Keep to one stretch of the data below, the lines from the one with "Viewport: 489px width, 411px" up to and including the one with "The width and height of the screenshot is (1268, 975).", and return that stretch exactly.

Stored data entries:
_ _ _

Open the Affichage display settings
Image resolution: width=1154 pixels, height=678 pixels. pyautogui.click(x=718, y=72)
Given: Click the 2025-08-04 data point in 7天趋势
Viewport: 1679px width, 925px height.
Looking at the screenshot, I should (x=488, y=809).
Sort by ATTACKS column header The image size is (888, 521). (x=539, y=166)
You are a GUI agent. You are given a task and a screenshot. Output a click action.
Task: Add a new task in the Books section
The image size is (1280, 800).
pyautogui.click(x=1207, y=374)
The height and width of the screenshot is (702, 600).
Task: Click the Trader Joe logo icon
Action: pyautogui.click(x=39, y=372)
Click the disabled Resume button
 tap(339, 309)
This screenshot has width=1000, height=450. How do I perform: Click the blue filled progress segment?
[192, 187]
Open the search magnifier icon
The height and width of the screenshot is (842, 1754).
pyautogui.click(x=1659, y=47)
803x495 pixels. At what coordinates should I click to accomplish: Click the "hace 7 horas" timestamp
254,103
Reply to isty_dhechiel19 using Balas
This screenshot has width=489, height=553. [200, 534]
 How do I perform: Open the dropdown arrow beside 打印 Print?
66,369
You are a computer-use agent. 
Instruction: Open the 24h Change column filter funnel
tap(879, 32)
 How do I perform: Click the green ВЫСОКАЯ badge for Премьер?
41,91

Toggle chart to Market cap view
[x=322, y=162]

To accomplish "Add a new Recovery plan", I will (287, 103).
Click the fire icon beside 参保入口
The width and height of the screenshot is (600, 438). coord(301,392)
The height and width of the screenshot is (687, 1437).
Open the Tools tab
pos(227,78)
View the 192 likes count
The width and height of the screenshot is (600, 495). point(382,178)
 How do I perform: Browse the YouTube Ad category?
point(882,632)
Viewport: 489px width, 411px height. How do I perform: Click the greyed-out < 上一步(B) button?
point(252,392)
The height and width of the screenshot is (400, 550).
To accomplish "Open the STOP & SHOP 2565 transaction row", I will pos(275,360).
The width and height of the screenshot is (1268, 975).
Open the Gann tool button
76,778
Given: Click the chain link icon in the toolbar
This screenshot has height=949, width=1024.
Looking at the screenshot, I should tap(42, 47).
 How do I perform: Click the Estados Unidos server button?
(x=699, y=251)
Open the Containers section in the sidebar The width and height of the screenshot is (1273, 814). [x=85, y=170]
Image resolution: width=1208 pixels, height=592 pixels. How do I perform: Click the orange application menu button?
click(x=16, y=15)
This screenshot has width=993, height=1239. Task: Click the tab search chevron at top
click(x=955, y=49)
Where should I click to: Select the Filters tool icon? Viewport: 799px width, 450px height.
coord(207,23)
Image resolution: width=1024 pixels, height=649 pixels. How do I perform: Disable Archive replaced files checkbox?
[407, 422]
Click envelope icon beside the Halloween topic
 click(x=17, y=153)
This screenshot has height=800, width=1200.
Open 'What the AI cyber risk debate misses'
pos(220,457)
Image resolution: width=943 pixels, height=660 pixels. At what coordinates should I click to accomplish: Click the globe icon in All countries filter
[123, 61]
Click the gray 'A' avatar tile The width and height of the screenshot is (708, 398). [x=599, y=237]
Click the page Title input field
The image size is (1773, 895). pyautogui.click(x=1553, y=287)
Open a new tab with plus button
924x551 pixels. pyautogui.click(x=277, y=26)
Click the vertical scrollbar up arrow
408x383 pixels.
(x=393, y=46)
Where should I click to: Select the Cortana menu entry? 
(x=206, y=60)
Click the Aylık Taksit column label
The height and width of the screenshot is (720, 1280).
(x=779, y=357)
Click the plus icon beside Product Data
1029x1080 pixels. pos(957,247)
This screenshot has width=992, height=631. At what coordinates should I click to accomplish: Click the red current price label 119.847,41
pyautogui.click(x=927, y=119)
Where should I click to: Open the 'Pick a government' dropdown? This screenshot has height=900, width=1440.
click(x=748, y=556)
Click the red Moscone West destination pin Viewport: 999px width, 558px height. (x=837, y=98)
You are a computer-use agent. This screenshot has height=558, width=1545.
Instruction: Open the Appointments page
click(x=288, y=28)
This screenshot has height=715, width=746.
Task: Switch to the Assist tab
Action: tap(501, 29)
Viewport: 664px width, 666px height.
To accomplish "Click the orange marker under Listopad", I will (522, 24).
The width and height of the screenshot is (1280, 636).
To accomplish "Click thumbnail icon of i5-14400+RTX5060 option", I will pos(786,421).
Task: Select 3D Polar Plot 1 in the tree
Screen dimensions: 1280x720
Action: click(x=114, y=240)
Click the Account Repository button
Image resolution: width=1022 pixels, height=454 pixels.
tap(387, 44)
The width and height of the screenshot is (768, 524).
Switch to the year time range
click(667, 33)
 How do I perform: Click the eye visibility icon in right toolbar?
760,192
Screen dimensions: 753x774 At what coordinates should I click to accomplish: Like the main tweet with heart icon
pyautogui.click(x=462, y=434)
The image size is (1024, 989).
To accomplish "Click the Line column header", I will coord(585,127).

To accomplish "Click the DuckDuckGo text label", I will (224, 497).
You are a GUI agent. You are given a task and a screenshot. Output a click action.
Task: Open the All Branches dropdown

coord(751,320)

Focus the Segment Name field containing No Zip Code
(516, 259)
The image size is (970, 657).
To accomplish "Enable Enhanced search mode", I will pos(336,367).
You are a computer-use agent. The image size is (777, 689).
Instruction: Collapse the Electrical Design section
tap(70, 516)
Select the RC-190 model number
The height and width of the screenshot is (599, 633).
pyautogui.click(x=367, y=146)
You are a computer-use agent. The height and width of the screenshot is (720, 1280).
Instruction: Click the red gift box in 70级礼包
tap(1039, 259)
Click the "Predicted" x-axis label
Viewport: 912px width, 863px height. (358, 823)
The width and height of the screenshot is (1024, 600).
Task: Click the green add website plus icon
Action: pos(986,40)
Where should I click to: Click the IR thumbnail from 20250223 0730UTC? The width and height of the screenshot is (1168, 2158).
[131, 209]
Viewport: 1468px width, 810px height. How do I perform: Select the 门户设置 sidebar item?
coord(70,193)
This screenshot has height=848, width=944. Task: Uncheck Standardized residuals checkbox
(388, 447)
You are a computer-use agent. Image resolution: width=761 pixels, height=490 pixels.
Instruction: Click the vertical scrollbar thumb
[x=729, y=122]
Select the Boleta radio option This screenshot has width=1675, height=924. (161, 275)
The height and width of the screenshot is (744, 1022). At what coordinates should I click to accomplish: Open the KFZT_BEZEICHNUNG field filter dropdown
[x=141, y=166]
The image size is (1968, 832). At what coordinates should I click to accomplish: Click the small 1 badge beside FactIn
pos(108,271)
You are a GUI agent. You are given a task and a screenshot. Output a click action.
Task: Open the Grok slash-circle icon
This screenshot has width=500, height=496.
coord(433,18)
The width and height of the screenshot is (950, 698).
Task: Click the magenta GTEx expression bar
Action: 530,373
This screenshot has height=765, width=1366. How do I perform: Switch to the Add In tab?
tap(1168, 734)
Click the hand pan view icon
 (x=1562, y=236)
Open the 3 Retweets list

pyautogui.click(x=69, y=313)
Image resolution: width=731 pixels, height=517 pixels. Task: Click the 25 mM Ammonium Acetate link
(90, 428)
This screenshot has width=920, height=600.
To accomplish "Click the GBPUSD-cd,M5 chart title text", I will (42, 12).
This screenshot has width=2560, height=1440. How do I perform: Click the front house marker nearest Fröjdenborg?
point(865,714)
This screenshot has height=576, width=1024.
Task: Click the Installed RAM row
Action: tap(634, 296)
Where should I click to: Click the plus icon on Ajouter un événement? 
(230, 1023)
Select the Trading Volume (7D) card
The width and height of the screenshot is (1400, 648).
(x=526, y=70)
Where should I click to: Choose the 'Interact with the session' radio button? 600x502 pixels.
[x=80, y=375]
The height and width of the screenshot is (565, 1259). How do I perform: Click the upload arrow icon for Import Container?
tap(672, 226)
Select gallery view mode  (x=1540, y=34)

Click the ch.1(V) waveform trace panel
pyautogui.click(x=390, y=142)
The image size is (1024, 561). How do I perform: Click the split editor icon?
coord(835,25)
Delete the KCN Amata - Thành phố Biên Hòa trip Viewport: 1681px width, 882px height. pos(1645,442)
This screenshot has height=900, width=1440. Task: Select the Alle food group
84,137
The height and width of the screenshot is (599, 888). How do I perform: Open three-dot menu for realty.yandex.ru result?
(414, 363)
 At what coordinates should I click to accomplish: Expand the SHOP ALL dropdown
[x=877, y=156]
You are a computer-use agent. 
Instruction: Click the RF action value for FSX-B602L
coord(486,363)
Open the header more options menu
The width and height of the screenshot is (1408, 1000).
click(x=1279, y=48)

_ _ _

» **Solution to this task**
Viewport: 489px width, 411px height. How do I perform: Click the greyed-out < 上一步(B) button?
point(252,392)
The height and width of the screenshot is (400, 550).
To accomplish "Open the STOP & SHOP 2565 transaction row", I will pos(275,360).
The width and height of the screenshot is (1268, 975).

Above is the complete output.